● Task item: Reproduce the complete set of records, exactly as they appear.

● Provided material:
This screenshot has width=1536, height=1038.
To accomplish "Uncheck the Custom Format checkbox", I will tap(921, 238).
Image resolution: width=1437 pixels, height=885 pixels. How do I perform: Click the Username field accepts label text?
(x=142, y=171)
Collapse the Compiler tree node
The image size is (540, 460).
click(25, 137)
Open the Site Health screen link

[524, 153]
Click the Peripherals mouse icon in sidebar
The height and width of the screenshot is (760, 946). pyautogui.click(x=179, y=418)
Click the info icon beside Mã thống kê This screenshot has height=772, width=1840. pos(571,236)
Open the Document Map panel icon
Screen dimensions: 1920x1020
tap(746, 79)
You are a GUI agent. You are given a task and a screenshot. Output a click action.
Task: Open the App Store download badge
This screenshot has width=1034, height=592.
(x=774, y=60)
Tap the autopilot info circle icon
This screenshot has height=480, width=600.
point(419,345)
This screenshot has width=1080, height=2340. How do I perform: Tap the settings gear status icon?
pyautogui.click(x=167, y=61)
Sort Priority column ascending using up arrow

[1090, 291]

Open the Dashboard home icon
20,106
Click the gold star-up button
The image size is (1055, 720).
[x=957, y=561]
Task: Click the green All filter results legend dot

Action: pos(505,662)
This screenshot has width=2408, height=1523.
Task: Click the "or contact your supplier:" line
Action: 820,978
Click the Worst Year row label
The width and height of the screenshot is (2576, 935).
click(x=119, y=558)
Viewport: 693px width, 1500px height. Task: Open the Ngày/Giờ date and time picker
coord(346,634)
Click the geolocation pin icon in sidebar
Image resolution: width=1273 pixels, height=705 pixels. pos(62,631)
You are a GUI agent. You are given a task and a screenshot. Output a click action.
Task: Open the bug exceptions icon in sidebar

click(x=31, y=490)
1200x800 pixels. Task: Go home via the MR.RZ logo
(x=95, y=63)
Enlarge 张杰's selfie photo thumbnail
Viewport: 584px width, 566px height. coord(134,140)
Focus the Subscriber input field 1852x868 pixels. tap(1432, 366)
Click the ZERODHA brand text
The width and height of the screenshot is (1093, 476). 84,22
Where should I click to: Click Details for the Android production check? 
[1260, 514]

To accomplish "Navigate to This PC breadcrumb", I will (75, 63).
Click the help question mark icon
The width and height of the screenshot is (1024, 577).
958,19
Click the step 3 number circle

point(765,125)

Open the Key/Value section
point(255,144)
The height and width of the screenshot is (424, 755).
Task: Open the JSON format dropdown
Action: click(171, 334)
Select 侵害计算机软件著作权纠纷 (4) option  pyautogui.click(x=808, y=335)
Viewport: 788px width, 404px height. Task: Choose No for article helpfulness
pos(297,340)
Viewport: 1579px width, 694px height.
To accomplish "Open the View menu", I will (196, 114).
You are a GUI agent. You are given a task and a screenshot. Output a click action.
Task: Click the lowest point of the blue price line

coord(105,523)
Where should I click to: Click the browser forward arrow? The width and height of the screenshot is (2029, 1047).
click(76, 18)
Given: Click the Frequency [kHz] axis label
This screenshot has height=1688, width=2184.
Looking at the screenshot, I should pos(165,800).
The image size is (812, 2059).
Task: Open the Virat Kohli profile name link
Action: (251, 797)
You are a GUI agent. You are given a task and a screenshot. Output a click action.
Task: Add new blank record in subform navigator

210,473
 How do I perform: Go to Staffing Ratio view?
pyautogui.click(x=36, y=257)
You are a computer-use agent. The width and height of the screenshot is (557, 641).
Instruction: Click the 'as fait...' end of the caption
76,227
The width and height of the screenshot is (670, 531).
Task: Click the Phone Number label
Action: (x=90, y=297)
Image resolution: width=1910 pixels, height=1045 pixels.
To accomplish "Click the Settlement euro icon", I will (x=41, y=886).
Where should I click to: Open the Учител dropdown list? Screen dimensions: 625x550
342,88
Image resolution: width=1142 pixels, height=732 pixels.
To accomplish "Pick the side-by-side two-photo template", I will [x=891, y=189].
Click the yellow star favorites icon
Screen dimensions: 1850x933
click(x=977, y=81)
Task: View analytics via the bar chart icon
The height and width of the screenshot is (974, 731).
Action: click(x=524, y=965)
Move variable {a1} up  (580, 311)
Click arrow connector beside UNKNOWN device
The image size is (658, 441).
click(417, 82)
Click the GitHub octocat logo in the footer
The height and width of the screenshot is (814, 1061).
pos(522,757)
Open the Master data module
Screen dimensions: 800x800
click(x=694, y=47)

● Response for this exercise:
This screenshot has width=1536, height=1038.
To accomplish "Uncheck the Custom Format checkbox", I will tap(921, 238).
Image resolution: width=1437 pixels, height=885 pixels. How do I perform: Click the Username field accepts label text?
(x=142, y=171)
Collapse the Compiler tree node
The image size is (540, 460).
click(25, 137)
Open the Site Health screen link

[524, 153]
Click the Peripherals mouse icon in sidebar
The height and width of the screenshot is (760, 946). pyautogui.click(x=179, y=418)
Click the info icon beside Mã thống kê This screenshot has height=772, width=1840. pos(571,236)
Open the Document Map panel icon
Screen dimensions: 1920x1020
tap(746, 79)
You are a GUI agent. You are given a task and a screenshot. Output a click action.
Task: Open the App Store download badge
This screenshot has width=1034, height=592.
(x=774, y=60)
Tap the autopilot info circle icon
This screenshot has height=480, width=600.
point(419,345)
This screenshot has width=1080, height=2340. How do I perform: Tap the settings gear status icon?
pyautogui.click(x=167, y=61)
Sort Priority column ascending using up arrow

[1090, 291]

Open the Dashboard home icon
20,106
Click the gold star-up button
The image size is (1055, 720).
[x=957, y=561]
Task: Click the green All filter results legend dot

Action: pos(505,662)
This screenshot has width=2408, height=1523.
Task: Click the "or contact your supplier:" line
Action: 820,978
Click the Worst Year row label
The width and height of the screenshot is (2576, 935).
click(x=119, y=558)
Viewport: 693px width, 1500px height. Task: Open the Ngày/Giờ date and time picker
coord(346,634)
Click the geolocation pin icon in sidebar
Image resolution: width=1273 pixels, height=705 pixels. pos(62,631)
You are a GUI agent. You are given a task and a screenshot. Output a click action.
Task: Open the bug exceptions icon in sidebar

click(x=31, y=490)
1200x800 pixels. Task: Go home via the MR.RZ logo
(x=95, y=63)
Enlarge 张杰's selfie photo thumbnail
Viewport: 584px width, 566px height. coord(134,140)
Focus the Subscriber input field 1852x868 pixels. tap(1432, 366)
Click the ZERODHA brand text
The width and height of the screenshot is (1093, 476). 84,22
Where should I click to: Click Details for the Android production check? 
[1260, 514]

To accomplish "Navigate to This PC breadcrumb", I will (75, 63).
Click the help question mark icon
The width and height of the screenshot is (1024, 577).
958,19
Click the step 3 number circle

point(765,125)

Open the Key/Value section
point(255,144)
The height and width of the screenshot is (424, 755).
Task: Open the JSON format dropdown
Action: click(171, 334)
Select 侵害计算机软件著作权纠纷 (4) option  pyautogui.click(x=808, y=335)
Viewport: 788px width, 404px height. Task: Choose No for article helpfulness
pos(297,340)
Viewport: 1579px width, 694px height.
To accomplish "Open the View menu", I will (196, 114).
You are a GUI agent. You are given a task and a screenshot. Output a click action.
Task: Click the lowest point of the blue price line

coord(105,523)
Where should I click to: Click the browser forward arrow? The width and height of the screenshot is (2029, 1047).
click(76, 18)
Given: Click the Frequency [kHz] axis label
This screenshot has height=1688, width=2184.
Looking at the screenshot, I should pos(165,800).
The image size is (812, 2059).
Task: Open the Virat Kohli profile name link
Action: (251, 797)
You are a GUI agent. You are given a task and a screenshot. Output a click action.
Task: Add new blank record in subform navigator

210,473
 How do I perform: Go to Staffing Ratio view?
pyautogui.click(x=36, y=257)
You are a computer-use agent. The width and height of the screenshot is (557, 641).
Instruction: Click the 'as fait...' end of the caption
76,227
The width and height of the screenshot is (670, 531).
Task: Click the Phone Number label
Action: (x=90, y=297)
Image resolution: width=1910 pixels, height=1045 pixels.
To accomplish "Click the Settlement euro icon", I will (x=41, y=886).
Where should I click to: Open the Учител dropdown list? Screen dimensions: 625x550
342,88
Image resolution: width=1142 pixels, height=732 pixels.
To accomplish "Pick the side-by-side two-photo template", I will [x=891, y=189].
Click the yellow star favorites icon
Screen dimensions: 1850x933
click(x=977, y=81)
Task: View analytics via the bar chart icon
The height and width of the screenshot is (974, 731).
Action: click(x=524, y=965)
Move variable {a1} up  (580, 311)
Click arrow connector beside UNKNOWN device
The image size is (658, 441).
click(417, 82)
Click the GitHub octocat logo in the footer
The height and width of the screenshot is (814, 1061).
pos(522,757)
Open the Master data module
Screen dimensions: 800x800
click(x=694, y=47)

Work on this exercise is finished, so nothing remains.